俺はその名刺を無造作に財布にしまい、やはり多かった麻倉さんの口数に、ふう、とため息を吐く。
「……おつかれだな。完璧だったな、アサクラ。やはり、芸能界のドンと言われてるだけはあるぜ。……で、どうする?」
確かにモルガナの言う通り、麻倉の言う事は聞く限り、非の打ちどころはないように思える。麻倉自身もキャリアはあるし、その界隈で名を馳せているということは、ネットで調べた限りでは本物らしい。唯一、彼が情熱大陸に出ていたことは知らなかったが。
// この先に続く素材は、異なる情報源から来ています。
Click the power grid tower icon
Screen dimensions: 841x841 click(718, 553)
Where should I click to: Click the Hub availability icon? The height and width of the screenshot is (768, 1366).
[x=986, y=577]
それと、一二三の母親……東郷光代、だったか。彼女もそれなりのキャリアがあるようだった。その人たちに囲まれているのだから、彼女が失敗することはあまり考えられないだろう。田舎から飛び出してきたようなアイドルとは……訳も、状況も違う。
一二三も一二三で、俺の知る限り、真と肩を並べるか、いやそれ以上に分別のある人である事は言うまでもないだろう。
皆幸せになれる。
ハッピーエンドしか見えなかった。
――教会で、あの話を聞くまでは。
「……そうか。いいぜ、ワガハイは付き合ってやる。他のメンバー達も多分、大丈夫だ。そもそも――カモシダん時も、結構ワガママな動機だったからな」
弱者を助ける……それがお前の、続ける理由だろう? と、ニヤリと顔を歪めて呟くモルガナ。
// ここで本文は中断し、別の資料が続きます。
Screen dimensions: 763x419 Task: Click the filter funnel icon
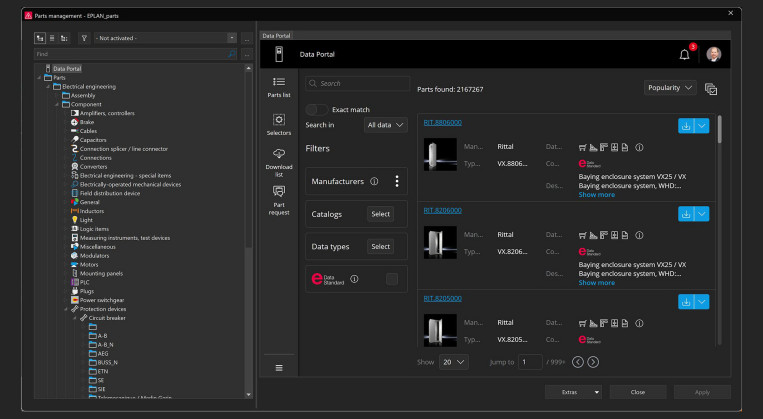coord(84,38)
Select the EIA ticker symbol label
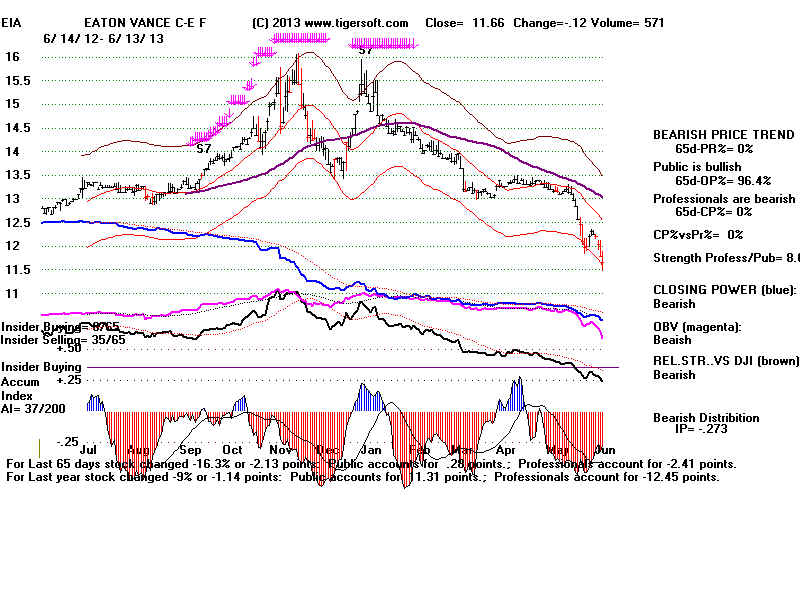The height and width of the screenshot is (600, 800). [x=13, y=22]
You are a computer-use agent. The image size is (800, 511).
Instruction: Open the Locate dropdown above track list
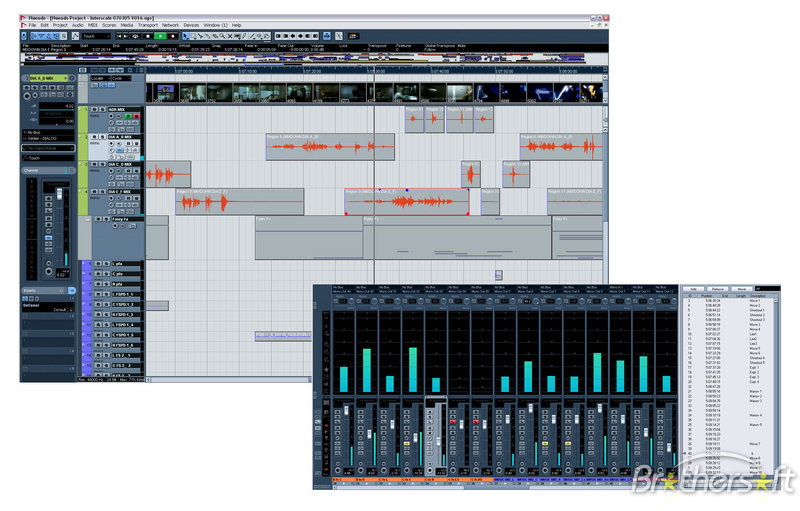pos(102,77)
「オーイ! もう出てきていいぜー。あ、あと……『麻倉史郎』!」
後ろに向かって声を掛けた後、俺の携帯に向かってその名前を入力した。
背後からゾロゾロと出てくる竜司、杏、祐介、真。
そして――携帯から聞こえてくる、無機質な声。
名前はもちろん、麻倉史郎。そして目的地はここ、テレビ局。
「さて……本音を聞きに行くとしよう」
麻倉パレスへの、宣戦布告だった。彼の建前を聞いて、彼の本音を聞くための、さして久しぶりでもないパレスへの潜入。
そして俺はまた、立ち会うことになる。
それは、俺も、竜司も、杏も、祐介も、真も体験した……きっと人生で一番、大切だったこと。
自分自身への、全てのモノへの、反逆を。